X-Rays Used in Dentistry

X Rays are widely used in dentistry for:

  • Accessing the depth of cavity or teeth decay
  • Examining the root and surrounding bone
  • Checking for abnormalities
  • Checking the development to teeth
  • General study of teeth and bone structure

Types of X-Rays used by Dentist

Panoramic
Shows a view of the teeth, jaws, nasal area, sinuses and the joints of the jaw, and is usually taken when a patient may need orthodontic treatment or implant placement.

CBCT

Less radiation CT of the skull. The machine is incorporated in the simple full mouth xray (OPG) machine – so the patient does not have to be subjected to the claustrophobic experience of the normal CT procedure. It is taken in minutes and the patient just needs to stand/ sit – so it gives the perfect view of the soft tissues. It helps the patient and the doctor visualise the jaw bones and the teeth 3 dimensionally. More accurate and detailed than a CT scan. The treatment for procedures like IMPLANTS can be virtually planned and executed meticulously without human error. Dimensionally more accurate and detailed than a CT scan. The treatment for procedures like IMPLANTS can be virtually planned and executed meticulously without human error.

TMJ-TOMOGRAM

Quite similar to CT scan where the jaw and skull joint problems can be clearly visualized.

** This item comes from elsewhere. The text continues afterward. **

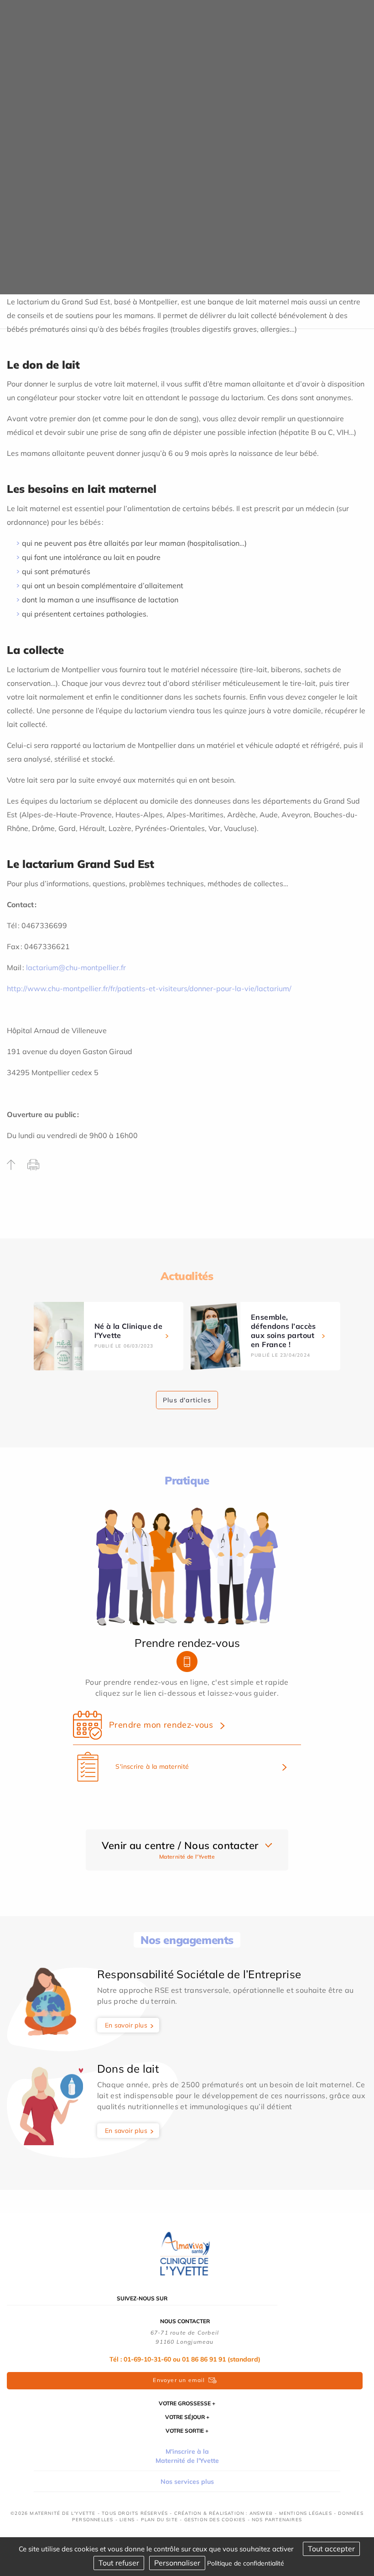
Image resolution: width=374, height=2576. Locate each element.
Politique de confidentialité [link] (245, 2563)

INTRA ORAL-PERIAPICAL RADIOGRAPH/ RVG

Digital x ray of the tooth that can be viewed on the computer screen, shared and stored in kilobytes and not on perishable films.

LATERAL CEPHALOGRAM

Side profile x ray of the skull and soft tissues and is used to take various measurements to determine and assess the current and future relationship of the upper and lower jaw and assess your bite.

Bite-Wing
Offers a visual of both the lower and upper posterior teeth. This type of X-ray shows the dentist how these teeth touch one another (or occlude) and helps to determine if decay is present between back teeth.

Occlusal
Offers a clear view of the floor of the mouth to show the bite of the upper or lower jaw. This kind of X-ray highlights children’s tooth development to show the primary (baby) and permanent (adult) teeth.